Declaration of commitment to minimum wage: The Ruffert case held that requiring payment of a minimum wage in a public sector procurement process is not compatible with article 56 of the Treaty on the Functioning of the European Union - freedom of movement of services. The reasoning being that to impose a minimum wage obligation on a contractor from a state where there is either no, or a lower, minimum wage puts an additional burden on that contractor. The practice has therefore developed whereby contracting authorities ask potential bidders for confirmation that they will commit to a minimum wage in the contract awarded pursuant to the procurement process.
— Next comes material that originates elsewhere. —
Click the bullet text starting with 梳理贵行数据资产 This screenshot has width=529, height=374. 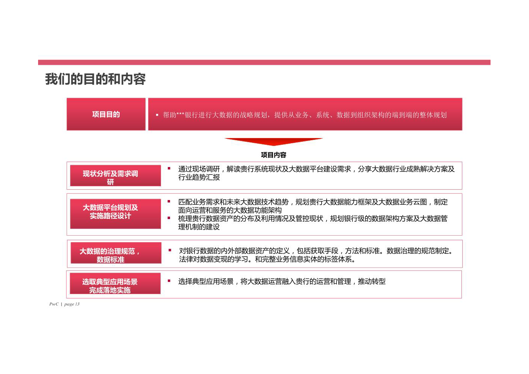coord(313,222)
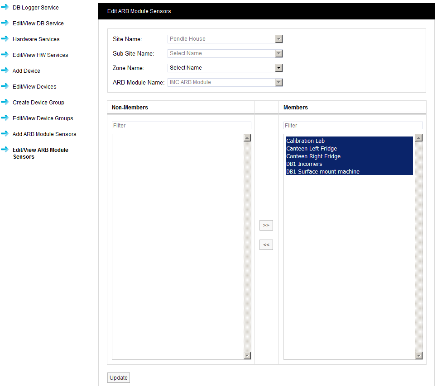Click the Members filter field
The height and width of the screenshot is (386, 437).
pos(353,125)
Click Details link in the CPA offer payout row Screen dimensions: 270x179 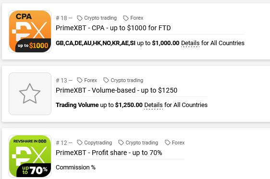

To date practitioners have taken the view that to exclude bidders who refuse to agree to such a contractual condition, would also offend article 56. In this case, the Attorney General opined that it is not contrary to Treaty rules to (1) ask bidders and their subcontractors to commit to payment of a minimum wage in contractual conditions, and (2) to exclude those who refuse to give that commitment from the procurement process. His logic was that it would be "incompatible with the efficient use of public finances to pursue a procurement procedure with such an operator, and … conclude the contract with this operator, and then have to impose contractual penalties due to non-compliance with the [minimum wage] requirement …" He also sought to rely on recital 34 of Directive 2004/18 - that employment and health and safety laws and the posted workers directive apply during performance of a public contract. The last sentence of recital 34 states: "If national law contains provisions to this effect, non-compliance with those obligations may be considered to be grave misconduct or an offence concerning the professional conduct of the economic operator concerned, liable to lead to the exclusion of that economic operator from the procedure for the award of a public contract." A number of previous AG opinions have sought to be advocates of the EU social economy, but to date the EU court has continued to support the market economy.
We therefore reiterate that AG opinions are not always followed in the final court decision, and we will monitor for the benefit of Pulse readers, whether the Court ultimately adopts the AG's advice in its decision on this case.
AG opinion on Case C-115/14 GmbH & RegioPost Co KG v Stadt Landau (9 September 2015) - English version not yet available.